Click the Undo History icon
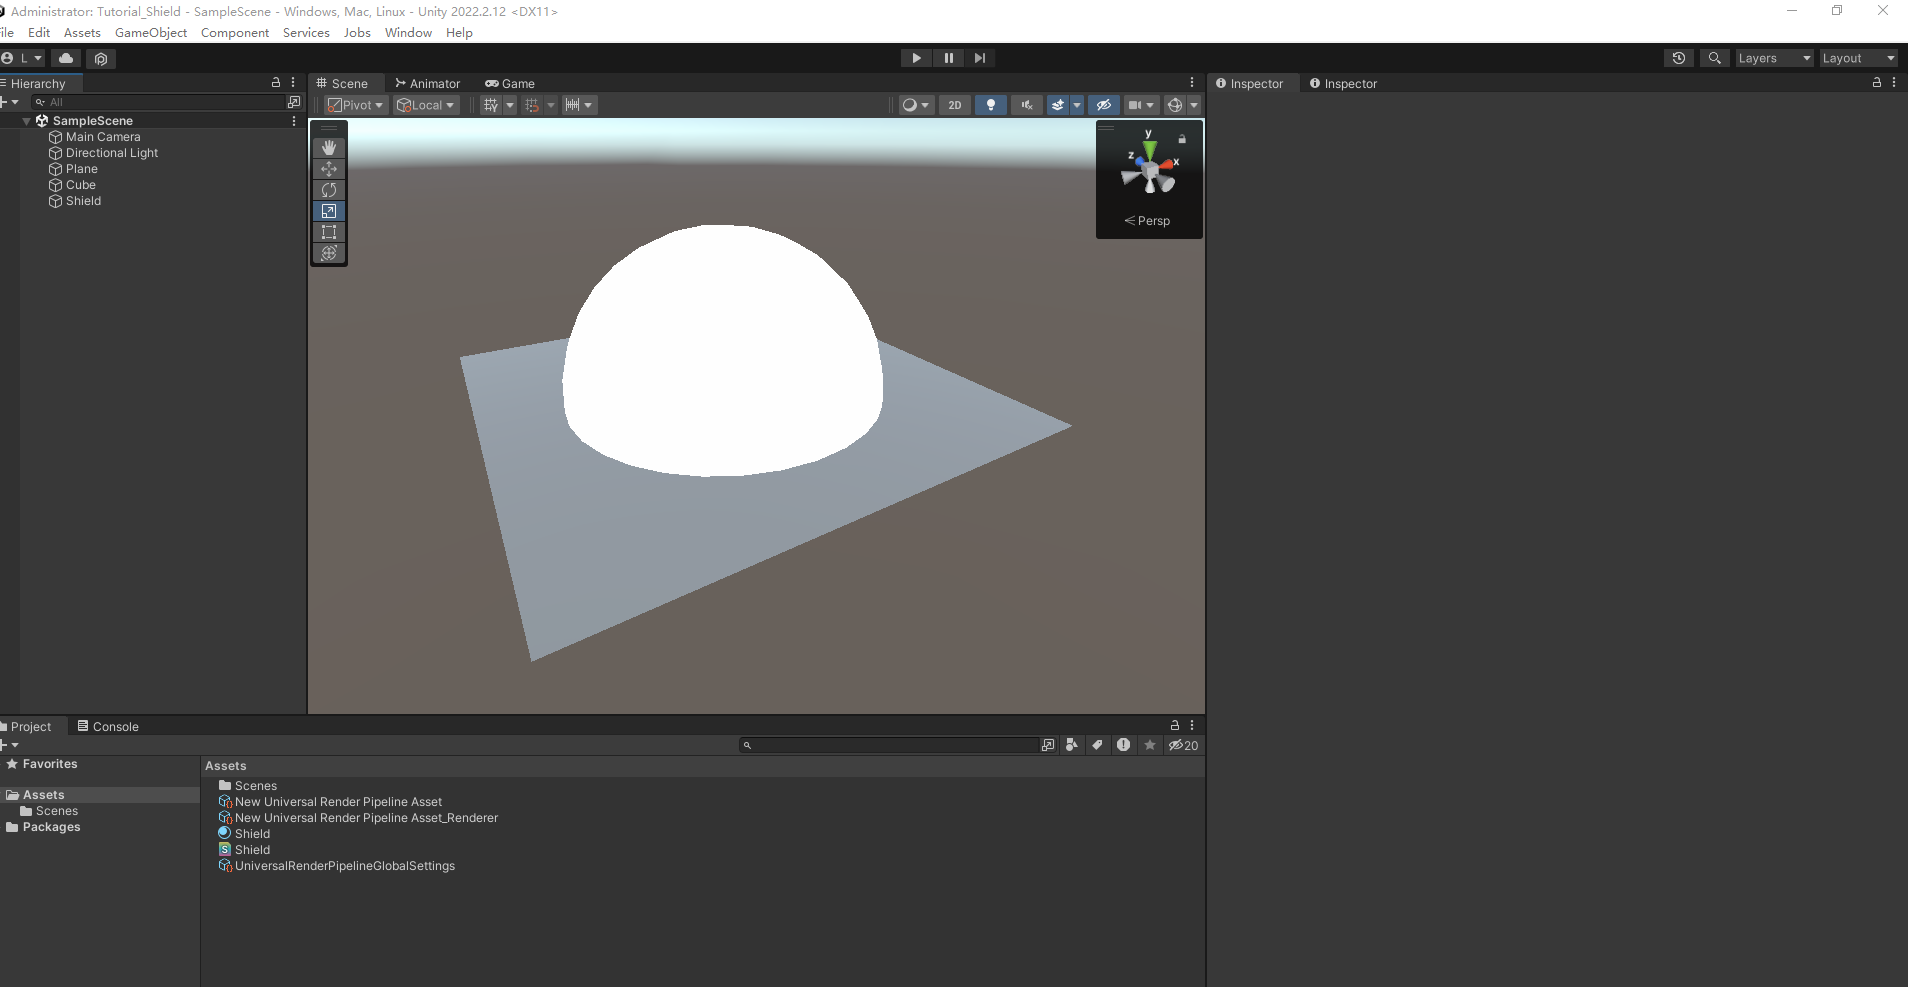The width and height of the screenshot is (1908, 987). [1679, 58]
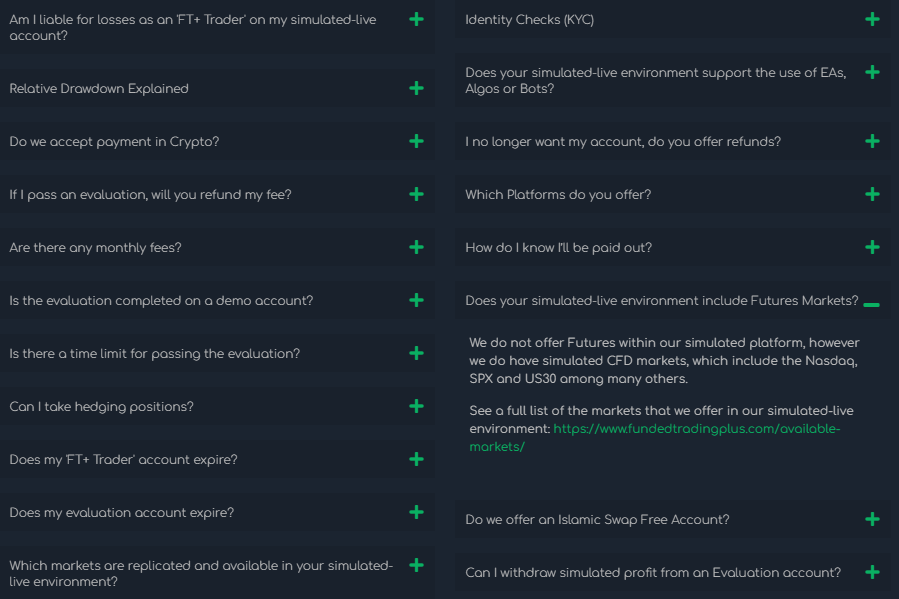The image size is (899, 599).
Task: Click plus icon next to 'Are there any monthly fees?'
Action: (x=416, y=247)
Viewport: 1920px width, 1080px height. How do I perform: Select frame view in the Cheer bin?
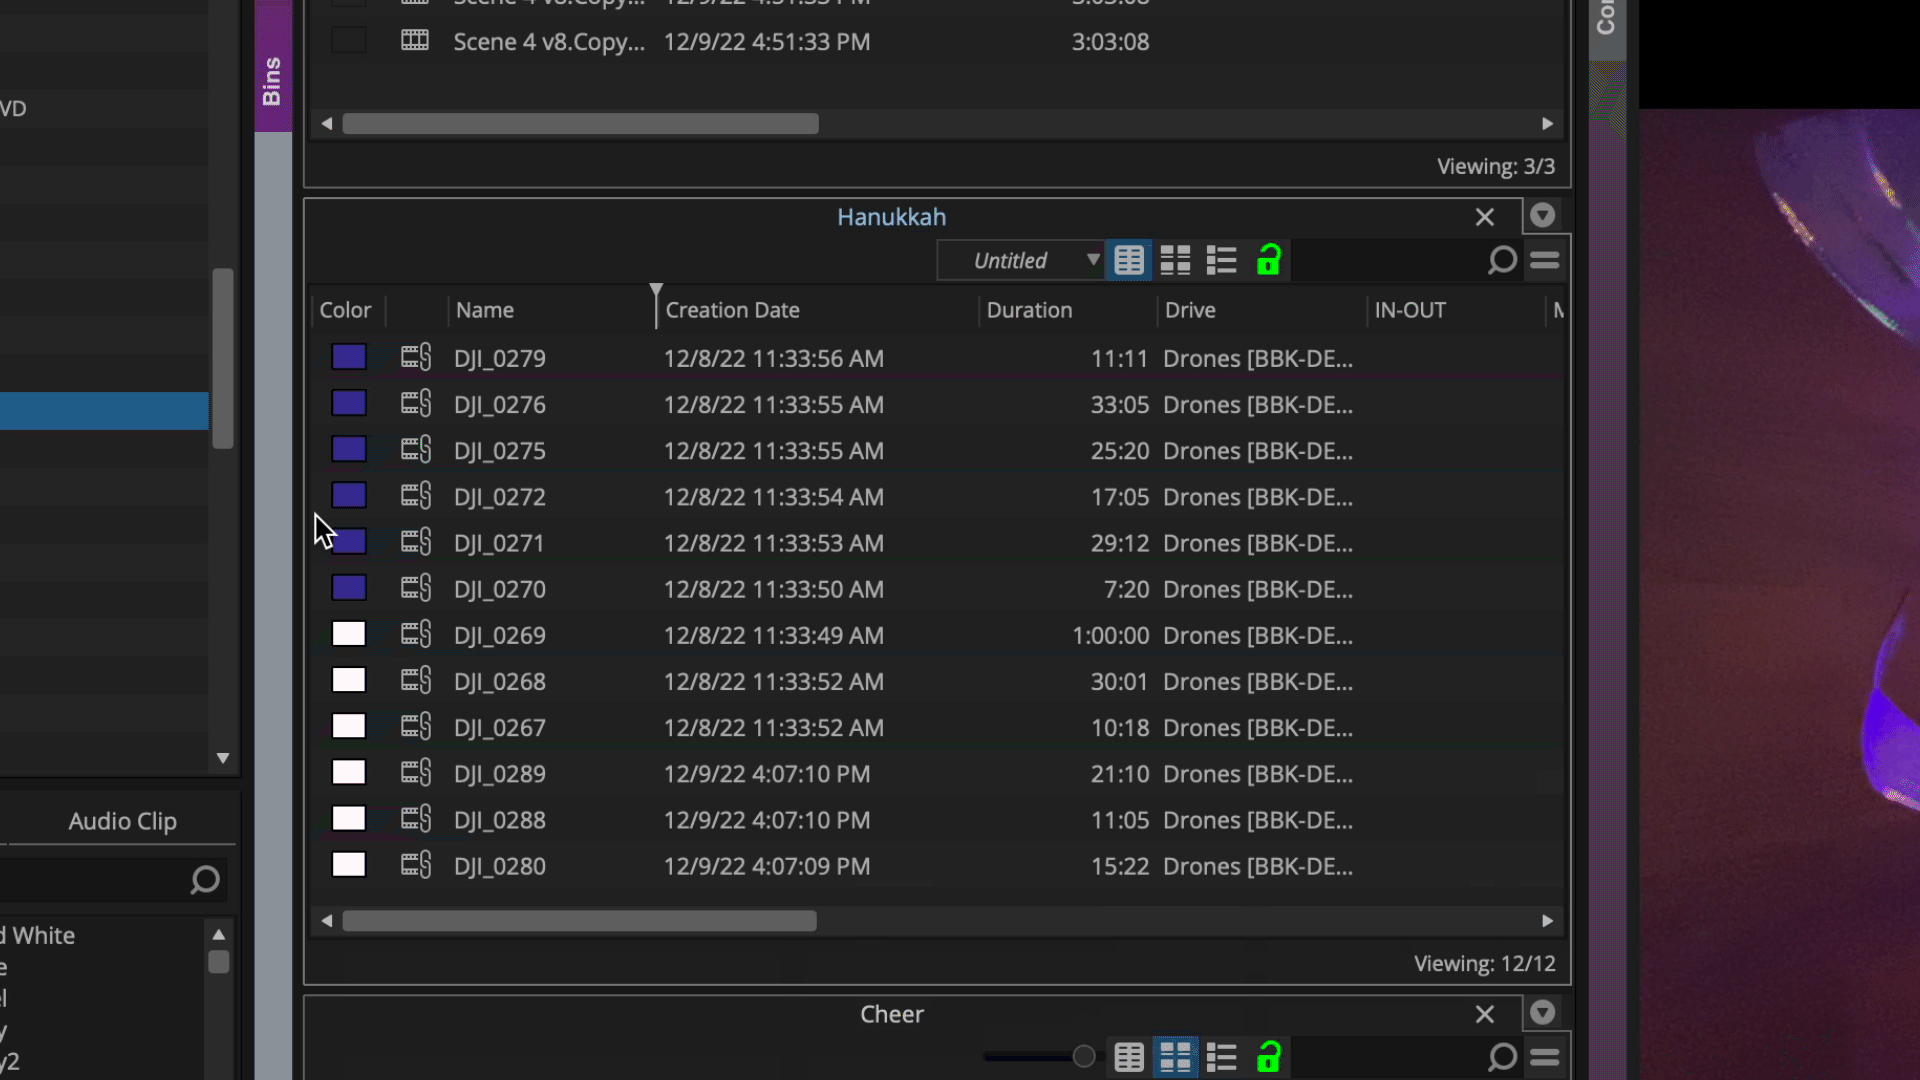tap(1175, 1057)

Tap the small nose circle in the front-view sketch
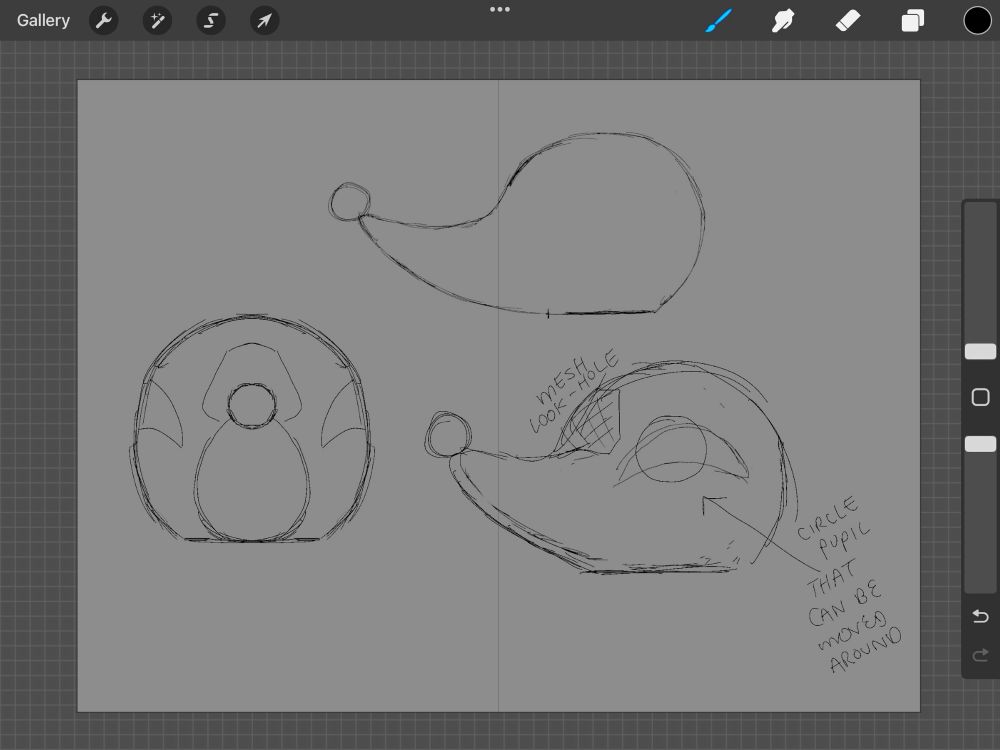pyautogui.click(x=252, y=405)
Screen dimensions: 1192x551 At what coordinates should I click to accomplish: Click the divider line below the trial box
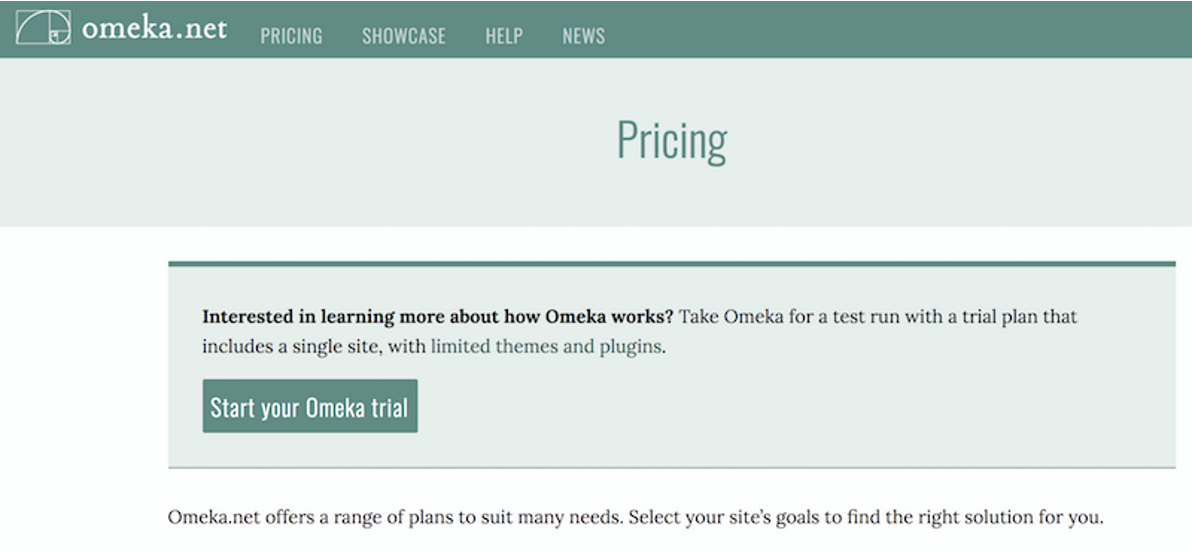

* ABOUT THIS TASK *
This exercise asks for the data above to be given again exactly, without pictures.

* SOLUTION FOR THIS TASK *
Click the Undo History icon
The width and height of the screenshot is (1908, 987). [1679, 58]
The image size is (899, 599).
Task: Click plus icon next to 'Are there any monthly fees?'
Action: (x=416, y=247)
Viewport: 1920px width, 1080px height. How do I perform: Select frame view in the Cheer bin?
tap(1175, 1057)

Tap the small nose circle in the front-view sketch
pyautogui.click(x=252, y=405)
Screen dimensions: 1192x551 At what coordinates should I click to accomplish: Click the divider line below the trial box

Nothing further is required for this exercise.